Work request: When the line containing "This screenshot has width=1461, height=693." appears in the data below, begin copying there and stop only after the line containing "You are a computer-use agent.".

Dataset entries:
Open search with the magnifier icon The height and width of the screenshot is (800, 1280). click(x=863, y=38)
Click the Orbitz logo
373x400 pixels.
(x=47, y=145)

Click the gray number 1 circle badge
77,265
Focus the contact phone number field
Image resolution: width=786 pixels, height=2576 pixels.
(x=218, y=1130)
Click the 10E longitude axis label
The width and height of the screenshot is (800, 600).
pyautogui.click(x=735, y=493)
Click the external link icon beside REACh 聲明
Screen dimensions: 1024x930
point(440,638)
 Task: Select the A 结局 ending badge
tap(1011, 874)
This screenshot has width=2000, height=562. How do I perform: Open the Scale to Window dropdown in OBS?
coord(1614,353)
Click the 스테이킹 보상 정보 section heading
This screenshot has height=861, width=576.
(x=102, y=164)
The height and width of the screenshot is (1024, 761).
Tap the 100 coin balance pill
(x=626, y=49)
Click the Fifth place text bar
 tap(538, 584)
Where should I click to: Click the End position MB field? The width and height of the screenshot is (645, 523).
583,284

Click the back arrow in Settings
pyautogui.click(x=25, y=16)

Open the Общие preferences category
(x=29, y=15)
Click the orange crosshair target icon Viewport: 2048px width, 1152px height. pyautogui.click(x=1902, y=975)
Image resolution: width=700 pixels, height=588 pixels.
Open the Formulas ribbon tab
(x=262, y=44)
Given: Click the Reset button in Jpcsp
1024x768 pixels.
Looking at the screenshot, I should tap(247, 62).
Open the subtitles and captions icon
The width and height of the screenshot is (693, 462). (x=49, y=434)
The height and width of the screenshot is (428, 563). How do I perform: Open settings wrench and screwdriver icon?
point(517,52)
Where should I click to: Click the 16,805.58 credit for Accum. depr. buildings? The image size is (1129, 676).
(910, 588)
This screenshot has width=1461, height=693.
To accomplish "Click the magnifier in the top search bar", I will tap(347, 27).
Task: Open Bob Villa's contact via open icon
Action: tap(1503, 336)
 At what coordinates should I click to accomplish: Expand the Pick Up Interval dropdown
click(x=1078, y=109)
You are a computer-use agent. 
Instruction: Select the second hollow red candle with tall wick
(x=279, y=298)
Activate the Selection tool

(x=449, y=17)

Response box:
This screenshot has width=1461, height=693.
To accomplish "Click the magnifier in the top search bar", I will tap(347, 27).
Task: Open Bob Villa's contact via open icon
Action: tap(1503, 336)
 At what coordinates should I click to accomplish: Expand the Pick Up Interval dropdown
click(x=1078, y=109)
You are a computer-use agent. 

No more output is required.